According to the information you provided, in the Proposed Transactions, the company would issue more than 20% of its pre-transaction outstanding common shares at a discount: (i) in a private placement to several institutional investors including certain existing shareholders; and (ii) in exchange for the Note and warrants held by the Note Holder (the “Exchange”).  No officer, director, employee, or consultant of the company would acquire securities in the Proposed Transactions.  Without the requested exception, shareholder approval would be required pursuant to: (i) Listing Rule 4350(i)(1)(B) because the issuance would result in a change of control; and (ii) Listing Rule 4350(i)(1)(D)(ii) because the issuance would exceed 20% of the pre-transaction outstanding shares at a discount to the market value.

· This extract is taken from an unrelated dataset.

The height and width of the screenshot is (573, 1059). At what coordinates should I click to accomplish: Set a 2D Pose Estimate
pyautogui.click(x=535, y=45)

You stated that the company does not have sufficient cash resources to operate its business for the time that it would take to obtain shareholder approval.  You further stated that absent the funding from the Proposed Transactions, the company would have no choice other than to file for protection under applicable bankruptcy laws.  The company does not have the cash resources to meet its payroll requirements, and, in fact, it failed to pay its employees for the most recent pay period.  The company is unable to fund it accounts payable obligations.  Some of its suppliers and service providers have stopped doing business with the company, and many others will do likewise unless funding is obtained immediately.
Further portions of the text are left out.